The Obama administration announced late Thursday that it will be filing an amicus brief encouraging the Supreme Court to overturn California's proposition 8, which bars same-sex marriage in the state.
The administration, which initially suggested it would not get involved with the Supreme Court case, will file its brief later on Thursday, officials told NBC News, the first media outlet to break the story.
As The New York Times points out, the Obama administration previously expressed reluctance in joining the judicial fray regarding same-sex marriage, partly because of historical practice and partly because Obama has formerly expressed his belief that same-sex marriage should be handled on a state level.
"I continue to believe," Obama told Robin Roberts of ABC News, "that this is an issue that is going to be worked out at the local level, because historically, this has not been a federal issue, what's recognized as a marriage."
In spite of these previous comments, Obama's January inauguration speech alluded to the fact that his administration was backing same-sex marriage legalization.
"Our journey is not complete until our gay brothers and sisters are treated like anyone else under the law, for if we are truly created equal, then surely the love we commit to one another must be equal as well," Obama said.
Alliance Defending Freedom, who is a co-counsel in the Supreme Court case in favor of upholding Proposition 8, previously told The Christian Post that it hoped the Supreme Court would uphold the definition of traditional marriage.
"The wisest course of action is for the Supreme Court to allow the debate over marriage to continue in this country and not judicially impose same-sex marriage on Americans," ADF told CP.

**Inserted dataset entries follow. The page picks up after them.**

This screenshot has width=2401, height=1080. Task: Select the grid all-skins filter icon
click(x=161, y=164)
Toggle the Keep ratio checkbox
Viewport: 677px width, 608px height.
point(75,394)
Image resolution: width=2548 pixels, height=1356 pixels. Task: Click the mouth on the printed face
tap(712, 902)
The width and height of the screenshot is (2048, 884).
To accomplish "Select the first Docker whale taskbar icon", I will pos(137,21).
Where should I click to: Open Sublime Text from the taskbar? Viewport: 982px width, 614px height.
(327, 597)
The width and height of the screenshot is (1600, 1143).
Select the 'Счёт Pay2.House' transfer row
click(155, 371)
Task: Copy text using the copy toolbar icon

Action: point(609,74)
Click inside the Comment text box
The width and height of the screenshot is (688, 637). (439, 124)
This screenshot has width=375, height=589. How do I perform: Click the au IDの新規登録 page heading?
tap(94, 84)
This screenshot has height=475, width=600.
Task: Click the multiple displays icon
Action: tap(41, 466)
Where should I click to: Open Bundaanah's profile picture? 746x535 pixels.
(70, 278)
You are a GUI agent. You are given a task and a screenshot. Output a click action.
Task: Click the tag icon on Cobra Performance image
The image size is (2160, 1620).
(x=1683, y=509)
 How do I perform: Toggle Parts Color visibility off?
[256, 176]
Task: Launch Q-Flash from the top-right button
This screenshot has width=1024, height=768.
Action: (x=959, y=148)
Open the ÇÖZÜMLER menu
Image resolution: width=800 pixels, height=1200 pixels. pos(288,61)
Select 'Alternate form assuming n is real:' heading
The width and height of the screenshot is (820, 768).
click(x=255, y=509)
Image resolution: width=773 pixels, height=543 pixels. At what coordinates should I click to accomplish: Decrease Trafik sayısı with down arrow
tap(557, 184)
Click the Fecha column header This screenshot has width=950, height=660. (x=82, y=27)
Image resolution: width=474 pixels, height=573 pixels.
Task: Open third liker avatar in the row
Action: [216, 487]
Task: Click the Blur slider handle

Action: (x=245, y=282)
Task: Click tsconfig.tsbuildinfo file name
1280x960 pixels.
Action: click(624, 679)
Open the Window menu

Obama's decision to file the brief comes days after a separate brief, signed by lesser-known Republicans, was to be submitted.
This brief includes signatures from Former Utah governor and presidential candidate Jon Huntsman, former California gubernatorial candidate Meg Whitman, and former George W. Bush national security adviser Stephen Hadley, among others.
Groups supporting Proposition 8 have also filed briefs, including the pro-traditional marriage group Minnesota for Marriage and the Church of Jesus Christ of Latter-day Saints.
Opening arguments for the Supreme Court Proposition 8 case will begin March 26.
In this session, the Supreme Court will also be hearing a case regarding the Defense of Marriage Act, which defines marriage as being between one man and one woman on a federal level. The Obama administration filed a brief last week, urging the Supreme Court to strike down Section 3 of the Defense of Marriage Act.